- _Цитируемый текст_
▬▬▬

Шрифт:
Закладка:
Наконец, мы придем к выводу, что женственное, даже бабское выражение многих из этих лиц, относящихся к V в. и в еще большей степени – к IV[245], оказывается результатом, хотя и непреднамеренным, стремления полностью исключить всякую личностную характеристику. Быть может, правильным будет тот вывод, что идеальный тип лица этого искусства, несомненно не совпадавший с народным типом, как это сразу же доказывается позднейшей реалистической портретной скульптурой, возник в качестве совокупности явных отрицаний, а именно личностных и исторических, т. е. из сведения оформления лица к чисто евклидовскому принципу.
Напротив того, портрет времени расцвета барокко всеми средствами живописного контрапункта, которые стали нам известны как носителям пространственных и исторических далей, с помощью погруженной в коричневое атмосферы, перспективы, подвижного мазка кисти, дрожащих цветовых оттенков и света трактует тело как нечто само по себе недействительное, как полную выражения оболочку господствующего над пространством «я». (Техника фрески, будучи всецело евклидовской, напрочь исключает решение такой задачи.) У всей картины лишь одна тема – душа. Обратите внимание на то, как прописаны руки и лоб у Рембрандта (например, на гравюре, изображающей бургомистра Сикса, или на портрете архитектора из Касселя), а под занавес – еще раз у Маре и Лейбля (на портрете госпожи Гедон), как они – вплоть до полного растворения материи – одухотворены, полны визионерства и лиризма, и сравните с ними руку и лоб Аполлона или Посейдона времени Перикла.

▬▬▬

- _Содержимое набора данных_
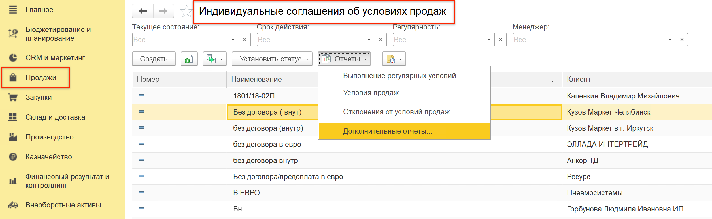712x219 pixels.
Task: Open the document with clock icon dropdown
Action: coord(394,59)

▬▬▬

- _Выполните задание_
Ответьте, пожалуйста, на вопросы по тексту о портрете.
(а) К какому принципу, согласно тексту, сводится оформление лица?
(б) Какую технику текст называет всецело евклидовской?
(в) На каком портрете у Лейбля предлагается рассмотреть руки и лоб?

- _Решённое упражнение_
(а) К чисто евклидовскому принципу.
(б) Технику фрески.
(в) На портрете госпожи Гедон.